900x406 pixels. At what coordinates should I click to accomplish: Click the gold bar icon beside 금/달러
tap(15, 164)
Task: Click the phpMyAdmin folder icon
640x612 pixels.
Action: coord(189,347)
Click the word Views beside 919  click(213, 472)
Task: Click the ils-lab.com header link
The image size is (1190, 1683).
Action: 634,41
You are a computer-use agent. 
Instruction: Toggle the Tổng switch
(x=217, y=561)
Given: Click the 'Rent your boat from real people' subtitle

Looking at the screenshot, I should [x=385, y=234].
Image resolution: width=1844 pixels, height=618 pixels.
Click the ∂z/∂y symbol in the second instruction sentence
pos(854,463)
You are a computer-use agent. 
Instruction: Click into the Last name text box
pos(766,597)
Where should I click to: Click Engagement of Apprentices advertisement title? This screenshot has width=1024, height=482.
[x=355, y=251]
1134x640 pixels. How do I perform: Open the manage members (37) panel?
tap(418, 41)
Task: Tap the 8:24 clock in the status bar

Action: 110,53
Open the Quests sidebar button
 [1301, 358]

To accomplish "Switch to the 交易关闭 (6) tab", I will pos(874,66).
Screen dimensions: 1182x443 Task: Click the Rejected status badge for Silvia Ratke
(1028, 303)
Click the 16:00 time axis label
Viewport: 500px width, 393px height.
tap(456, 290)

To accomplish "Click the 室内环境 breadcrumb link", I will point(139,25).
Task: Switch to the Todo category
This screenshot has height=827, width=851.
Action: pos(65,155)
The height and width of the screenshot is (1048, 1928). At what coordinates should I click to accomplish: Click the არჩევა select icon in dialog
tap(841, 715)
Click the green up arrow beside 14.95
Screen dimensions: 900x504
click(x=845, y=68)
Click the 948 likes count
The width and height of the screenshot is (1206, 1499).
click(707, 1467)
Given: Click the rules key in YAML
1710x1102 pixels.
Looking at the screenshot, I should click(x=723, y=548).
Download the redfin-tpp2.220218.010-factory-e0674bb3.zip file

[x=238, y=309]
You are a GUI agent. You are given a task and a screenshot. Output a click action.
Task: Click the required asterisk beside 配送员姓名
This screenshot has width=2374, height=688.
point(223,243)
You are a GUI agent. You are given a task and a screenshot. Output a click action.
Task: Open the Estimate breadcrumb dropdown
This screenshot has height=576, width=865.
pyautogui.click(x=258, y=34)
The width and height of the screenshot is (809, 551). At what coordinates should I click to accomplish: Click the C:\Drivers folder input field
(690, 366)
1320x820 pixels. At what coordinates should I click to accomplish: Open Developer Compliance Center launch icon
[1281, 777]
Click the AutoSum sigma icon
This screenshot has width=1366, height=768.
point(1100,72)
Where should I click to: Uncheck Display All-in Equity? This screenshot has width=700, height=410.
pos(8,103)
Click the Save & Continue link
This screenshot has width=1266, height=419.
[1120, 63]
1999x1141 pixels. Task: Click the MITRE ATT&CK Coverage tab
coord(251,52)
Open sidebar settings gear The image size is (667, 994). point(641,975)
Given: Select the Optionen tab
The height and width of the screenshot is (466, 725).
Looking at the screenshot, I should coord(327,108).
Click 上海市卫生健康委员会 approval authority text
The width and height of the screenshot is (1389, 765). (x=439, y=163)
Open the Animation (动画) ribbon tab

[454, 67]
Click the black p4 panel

| Task item |
Would you restate all of the material, word for word?

| Answer below |
900x406 pixels. At what coordinates should I click to accomplish: Click the gold bar icon beside 금/달러
tap(15, 164)
Task: Click the phpMyAdmin folder icon
640x612 pixels.
Action: coord(189,347)
Click the word Views beside 919  click(213, 472)
Task: Click the ils-lab.com header link
The image size is (1190, 1683).
Action: 634,41
You are a computer-use agent. 
Instruction: Toggle the Tổng switch
(x=217, y=561)
Given: Click the 'Rent your boat from real people' subtitle

Looking at the screenshot, I should [x=385, y=234].
Image resolution: width=1844 pixels, height=618 pixels.
Click the ∂z/∂y symbol in the second instruction sentence
pos(854,463)
You are a computer-use agent. 
Instruction: Click into the Last name text box
pos(766,597)
Where should I click to: Click Engagement of Apprentices advertisement title? This screenshot has width=1024, height=482.
[x=355, y=251]
1134x640 pixels. How do I perform: Open the manage members (37) panel?
tap(418, 41)
Task: Tap the 8:24 clock in the status bar

Action: 110,53
Open the Quests sidebar button
 [1301, 358]

To accomplish "Switch to the 交易关闭 (6) tab", I will pos(874,66).
Screen dimensions: 1182x443 Task: Click the Rejected status badge for Silvia Ratke
(1028, 303)
Click the 16:00 time axis label
Viewport: 500px width, 393px height.
tap(456, 290)

To accomplish "Click the 室内环境 breadcrumb link", I will point(139,25).
Task: Switch to the Todo category
This screenshot has height=827, width=851.
Action: pos(65,155)
The height and width of the screenshot is (1048, 1928). At what coordinates should I click to accomplish: Click the არჩევა select icon in dialog
tap(841, 715)
Click the green up arrow beside 14.95
Screen dimensions: 900x504
click(x=845, y=68)
Click the 948 likes count
The width and height of the screenshot is (1206, 1499).
click(707, 1467)
Given: Click the rules key in YAML
1710x1102 pixels.
Looking at the screenshot, I should click(x=723, y=548).
Download the redfin-tpp2.220218.010-factory-e0674bb3.zip file

[x=238, y=309]
You are a GUI agent. You are given a task and a screenshot. Output a click action.
Task: Click the required asterisk beside 配送员姓名
This screenshot has width=2374, height=688.
point(223,243)
You are a GUI agent. You are given a task and a screenshot. Output a click action.
Task: Open the Estimate breadcrumb dropdown
This screenshot has height=576, width=865.
pyautogui.click(x=258, y=34)
The width and height of the screenshot is (809, 551). At what coordinates should I click to accomplish: Click the C:\Drivers folder input field
(690, 366)
1320x820 pixels. At what coordinates should I click to accomplish: Open Developer Compliance Center launch icon
[1281, 777]
Click the AutoSum sigma icon
This screenshot has width=1366, height=768.
point(1100,72)
Where should I click to: Uncheck Display All-in Equity? This screenshot has width=700, height=410.
pos(8,103)
Click the Save & Continue link
This screenshot has width=1266, height=419.
[1120, 63]
1999x1141 pixels. Task: Click the MITRE ATT&CK Coverage tab
coord(251,52)
Open sidebar settings gear The image size is (667, 994). point(641,975)
Given: Select the Optionen tab
The height and width of the screenshot is (466, 725).
Looking at the screenshot, I should coord(327,108).
Click 上海市卫生健康委员会 approval authority text
The width and height of the screenshot is (1389, 765). (x=439, y=163)
Open the Animation (动画) ribbon tab

[454, 67]
Click the black p4 panel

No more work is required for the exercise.